The Limits of Hadoop Security
What are the limits of Hadoop security? Even with Kerberos enabled, what vulnerabilities exist?
Unpatched and 0-day holes in the layers underneath.
The underlying OS in a Hadoop cluster may have known or 0-day security holes, allowing a malicious (YARN?) application to gain root access to a host in the cluster. Once this is done it would have direct access to blocks stored by the datanode, and to secrets held in the various processes, including keytabs in the local filesystems.
Defences
- Keep up to date with security issues. (SANS is worth tracking), and keep servers up to date.
- Isolate the Hadoop cluster from the rest of your network infrastructure, apart from some "edge" nodes, so that only processes running in the cluster.
- Developers: ensure that your code works with the more up to date versions of operating systems, JDKs and dependent libraries, so that you not holding back the upgrades.

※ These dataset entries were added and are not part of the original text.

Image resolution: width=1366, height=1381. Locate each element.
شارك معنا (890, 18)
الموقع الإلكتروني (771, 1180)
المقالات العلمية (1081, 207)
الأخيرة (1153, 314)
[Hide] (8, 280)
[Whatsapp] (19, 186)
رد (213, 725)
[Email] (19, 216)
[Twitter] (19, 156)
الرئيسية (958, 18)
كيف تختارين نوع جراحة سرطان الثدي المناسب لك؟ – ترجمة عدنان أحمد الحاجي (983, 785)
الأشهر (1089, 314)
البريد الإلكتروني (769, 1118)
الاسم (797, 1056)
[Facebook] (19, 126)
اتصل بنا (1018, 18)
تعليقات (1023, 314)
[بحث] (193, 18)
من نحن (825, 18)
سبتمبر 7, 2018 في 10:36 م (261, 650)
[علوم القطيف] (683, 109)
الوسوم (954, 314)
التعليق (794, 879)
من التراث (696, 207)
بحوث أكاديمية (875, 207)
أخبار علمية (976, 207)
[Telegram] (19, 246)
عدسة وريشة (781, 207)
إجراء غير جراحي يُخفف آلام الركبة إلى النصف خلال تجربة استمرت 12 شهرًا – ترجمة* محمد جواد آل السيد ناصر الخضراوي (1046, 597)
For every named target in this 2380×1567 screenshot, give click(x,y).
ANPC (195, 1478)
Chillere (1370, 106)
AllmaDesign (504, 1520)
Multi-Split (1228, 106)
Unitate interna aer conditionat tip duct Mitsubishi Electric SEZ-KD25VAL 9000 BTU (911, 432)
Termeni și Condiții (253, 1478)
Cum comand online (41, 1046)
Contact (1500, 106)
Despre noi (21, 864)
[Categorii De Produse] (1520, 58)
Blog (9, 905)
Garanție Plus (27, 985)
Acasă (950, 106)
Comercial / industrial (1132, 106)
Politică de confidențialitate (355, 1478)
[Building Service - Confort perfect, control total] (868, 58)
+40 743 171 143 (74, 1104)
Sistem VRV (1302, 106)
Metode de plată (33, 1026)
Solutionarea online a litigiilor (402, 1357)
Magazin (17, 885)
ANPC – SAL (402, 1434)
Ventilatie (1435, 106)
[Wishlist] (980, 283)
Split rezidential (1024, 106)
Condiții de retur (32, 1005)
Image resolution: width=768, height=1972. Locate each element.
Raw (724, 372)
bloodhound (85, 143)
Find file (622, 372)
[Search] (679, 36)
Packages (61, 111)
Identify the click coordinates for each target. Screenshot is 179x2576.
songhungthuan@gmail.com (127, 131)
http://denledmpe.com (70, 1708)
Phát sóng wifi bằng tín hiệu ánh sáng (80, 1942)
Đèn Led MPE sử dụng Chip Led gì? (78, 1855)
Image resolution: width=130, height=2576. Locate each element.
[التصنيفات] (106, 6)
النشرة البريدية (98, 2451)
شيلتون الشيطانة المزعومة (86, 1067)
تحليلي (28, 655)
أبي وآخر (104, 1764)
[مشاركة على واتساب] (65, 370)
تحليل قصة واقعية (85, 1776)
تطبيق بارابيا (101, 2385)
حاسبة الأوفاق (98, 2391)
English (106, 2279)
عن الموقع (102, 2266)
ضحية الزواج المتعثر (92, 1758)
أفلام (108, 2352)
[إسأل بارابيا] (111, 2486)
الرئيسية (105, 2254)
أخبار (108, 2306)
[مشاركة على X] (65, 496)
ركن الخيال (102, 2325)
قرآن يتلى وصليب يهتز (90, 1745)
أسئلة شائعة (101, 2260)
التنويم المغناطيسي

Do not increase the risk for the operations team.
Failure of users to keep their machines secure
The etnernal problem. Securing end-user machines is beyond the scope of the Hadoop project.
However, one area where Hadoop may impose risk on the end-user systems is the use of Java as the runtime for client-side code, so mandating an installation of the JVM on those users who need to directly talk to the Hadoop services. Ops teams should
- Make sure that an up to date JVM/JRE is installed, out of date ones are uninstalled, and that Java Applets in browsers are completely disabled.
- Control access to those Hadoop clusters and the services deployed on them.
- Use HDFS Quotas and YARN Queues to limit the resources malicious code can do.
- Collect the HDFS audit logs and learn how to use them to see if, after any possible security breach, you are in a position to even state what data was accessed by a specific user in a given time period.
We Hadoop developers need to
- Make sure that our code works with current versions of Java, and test against forthcoming releases (a permanent trouble spot).
- Make sure that our own systems are not vulnerable due to the tools installed locally.
- Work to enable thin-client access to services, through REST APIs over Hadoop IPC and other Java protocols, and by helping the native-client work.
- Ensure our applications do not blindly trust users —and do as much as possible to prevent privilege escalation.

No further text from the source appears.